Pienso en eso después del viaje y después de haber visto, hace minutos, "Mummy": una película de Xavier Dolan -un joven canadiense al que algunos comparan con Jean Luc Godard- en la que se interpela la institución familiar. "Mummy" es incómoda. Porque cuenta la relación entre un hijo insoportable y su mamá -una mujer errática- y porque lo hace en un marco ficticio pero inquietante: en la Canadá de la película, hay una ley que permite que los padres de chicos inmanejables encierren a su prole en hospitales psiquiátricos sin que medie juicio alguno. A lo largo del filme, tanto la madre como los espectadores oscilamos frente a una duda incorrecta: ¿Tendríamos a nuestra familia tal cual es, si existiera la chance legítima de sacarnos de encima a aquellos miembros que nos desquician? ¿Seríamos separatistas -como Catalunya, Georgia o el País Vasco, o como las mismas hermanas Topolansky- si hubiera una forma de romper amarras con la identidad que nos fue dada, y no ser tildados de inmorales por eso? ¿La familia, finalmente, es un trabajo forzoso?

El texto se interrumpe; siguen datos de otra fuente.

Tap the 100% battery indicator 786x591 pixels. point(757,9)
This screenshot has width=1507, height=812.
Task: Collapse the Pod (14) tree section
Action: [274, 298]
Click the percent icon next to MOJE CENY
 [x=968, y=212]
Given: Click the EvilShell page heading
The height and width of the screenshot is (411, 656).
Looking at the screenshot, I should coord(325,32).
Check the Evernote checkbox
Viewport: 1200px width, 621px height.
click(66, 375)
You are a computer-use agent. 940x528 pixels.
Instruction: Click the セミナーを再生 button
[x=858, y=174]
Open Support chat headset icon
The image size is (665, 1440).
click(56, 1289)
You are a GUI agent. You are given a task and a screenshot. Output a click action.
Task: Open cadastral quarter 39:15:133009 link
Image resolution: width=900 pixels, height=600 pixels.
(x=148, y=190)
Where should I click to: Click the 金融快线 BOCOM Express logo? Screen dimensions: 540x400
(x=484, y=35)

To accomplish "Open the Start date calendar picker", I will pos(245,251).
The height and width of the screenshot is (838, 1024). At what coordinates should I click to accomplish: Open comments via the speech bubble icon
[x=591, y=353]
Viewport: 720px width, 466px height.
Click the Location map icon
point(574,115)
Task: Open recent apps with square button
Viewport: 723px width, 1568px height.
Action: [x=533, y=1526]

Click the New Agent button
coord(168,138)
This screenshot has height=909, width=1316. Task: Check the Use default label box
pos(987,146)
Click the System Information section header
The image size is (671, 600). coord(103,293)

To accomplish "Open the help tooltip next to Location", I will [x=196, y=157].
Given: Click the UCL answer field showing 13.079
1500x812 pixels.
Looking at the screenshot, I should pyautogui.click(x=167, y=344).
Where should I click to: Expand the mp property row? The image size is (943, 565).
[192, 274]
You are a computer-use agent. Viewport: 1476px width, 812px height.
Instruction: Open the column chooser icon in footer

Dolan da una respuesta maliciosa y sutil. Decide que la madre en la ficción se llame Diane y que su apodo sea Die, que en inglés significa "muere". Y si bien no queda claro a quién va dirigido el imperativo -si Dolan se lo dice a la madre, o si la madre se lo dice al hijo-, lo que sí se intuye es que el merodeo de la muerte -ese barro- es lo que finalmente los une. Y que a ese lazo indispensable y tembloroso también, o sobre todo, se lo puede llamar "identidad".